» SUPPLIED DATA
........

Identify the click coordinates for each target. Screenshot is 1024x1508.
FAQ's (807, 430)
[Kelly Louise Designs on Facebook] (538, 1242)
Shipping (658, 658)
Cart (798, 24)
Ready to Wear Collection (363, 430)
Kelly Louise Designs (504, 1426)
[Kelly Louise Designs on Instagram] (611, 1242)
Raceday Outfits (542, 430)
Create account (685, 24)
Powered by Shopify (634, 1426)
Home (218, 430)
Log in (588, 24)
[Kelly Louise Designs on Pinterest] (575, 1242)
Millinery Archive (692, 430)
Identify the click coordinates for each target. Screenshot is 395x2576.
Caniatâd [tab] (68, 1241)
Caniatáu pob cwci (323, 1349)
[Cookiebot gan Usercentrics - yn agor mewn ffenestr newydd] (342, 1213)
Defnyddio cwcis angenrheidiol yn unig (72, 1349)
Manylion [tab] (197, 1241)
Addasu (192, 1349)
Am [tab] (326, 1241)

........

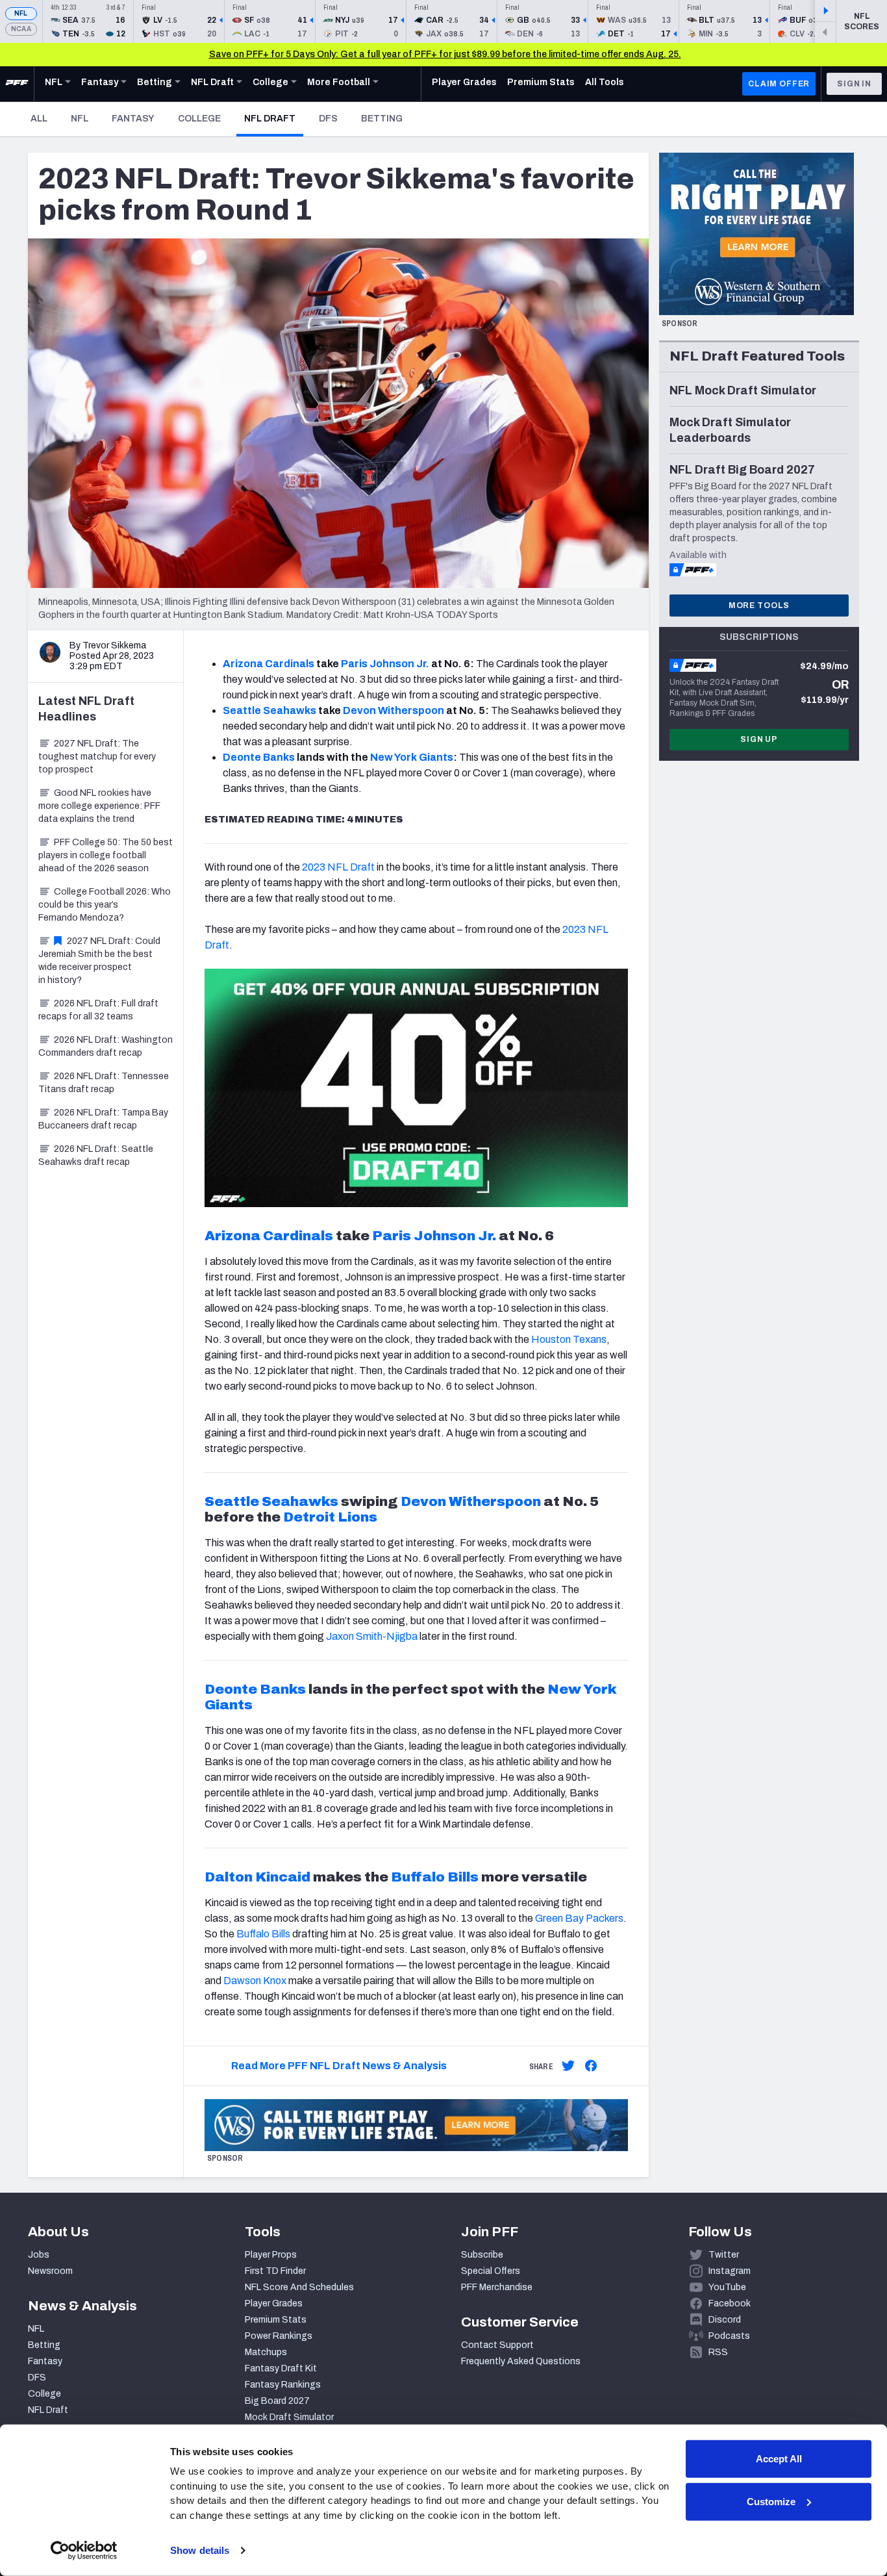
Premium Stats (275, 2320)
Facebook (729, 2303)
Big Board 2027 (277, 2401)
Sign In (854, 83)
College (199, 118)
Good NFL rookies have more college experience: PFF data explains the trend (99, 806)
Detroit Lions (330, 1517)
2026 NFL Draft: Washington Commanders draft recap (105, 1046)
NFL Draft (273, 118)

........

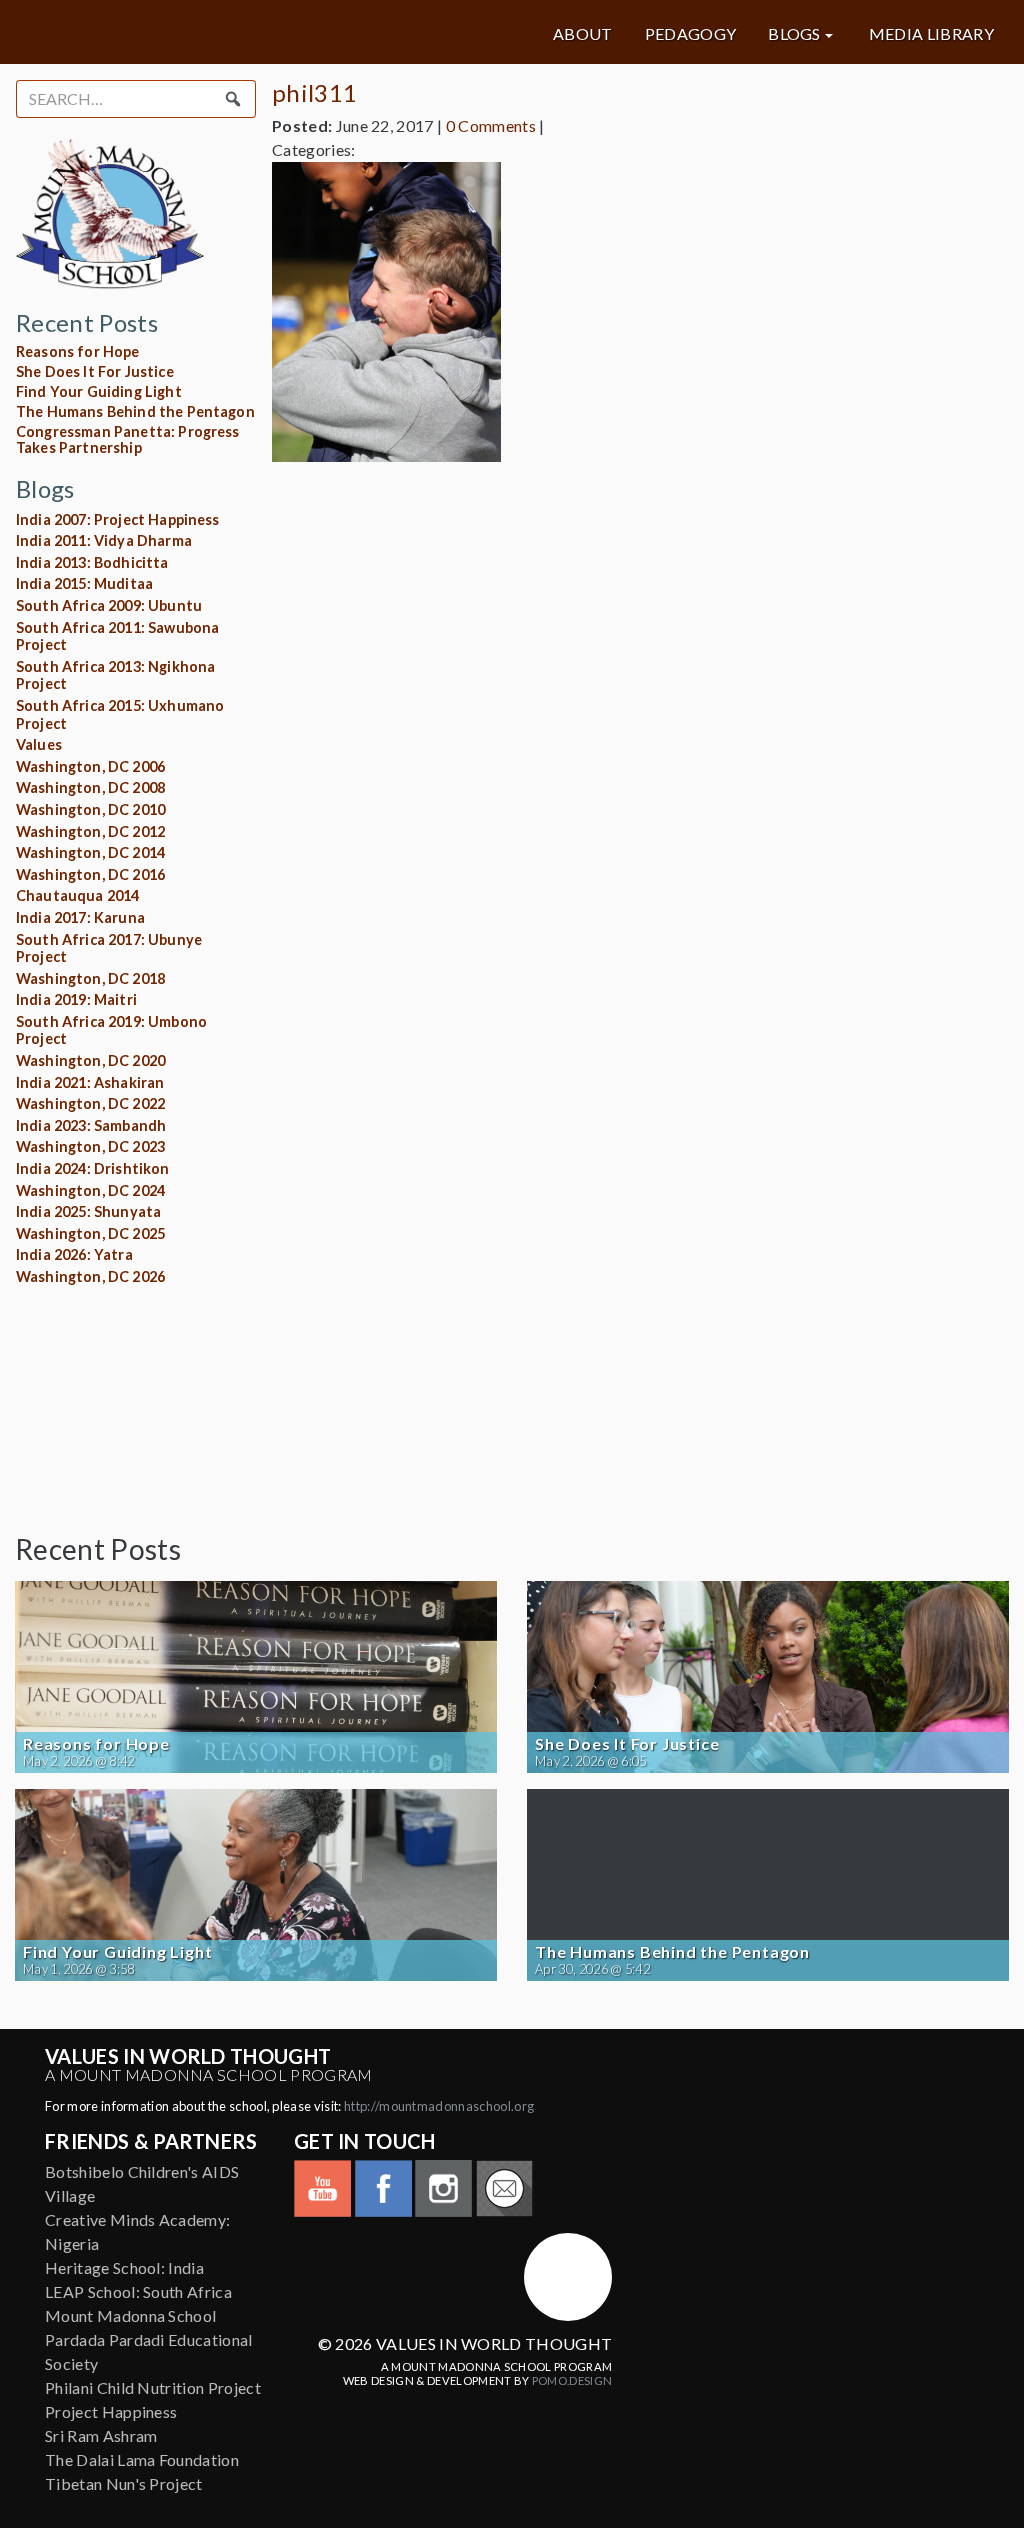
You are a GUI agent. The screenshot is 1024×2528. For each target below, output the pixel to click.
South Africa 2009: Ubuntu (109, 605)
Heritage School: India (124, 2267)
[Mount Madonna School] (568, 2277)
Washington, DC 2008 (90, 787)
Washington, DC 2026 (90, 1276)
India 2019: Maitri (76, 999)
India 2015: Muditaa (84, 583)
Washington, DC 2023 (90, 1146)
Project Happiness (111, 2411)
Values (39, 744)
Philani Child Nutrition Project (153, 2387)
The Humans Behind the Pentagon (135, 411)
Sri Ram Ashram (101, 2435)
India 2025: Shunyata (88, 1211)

........

» WHAT YOU NEED TO DO
With "Kelly" as the word to match, copy each line of the records that has it.

» ANSWER TO THIS PROBLEM
[Kelly Louise Designs on Facebook] (538, 1242)
Kelly Louise Designs (504, 1426)
[Kelly Louise Designs on Instagram] (611, 1242)
[Kelly Louise Designs on Pinterest] (575, 1242)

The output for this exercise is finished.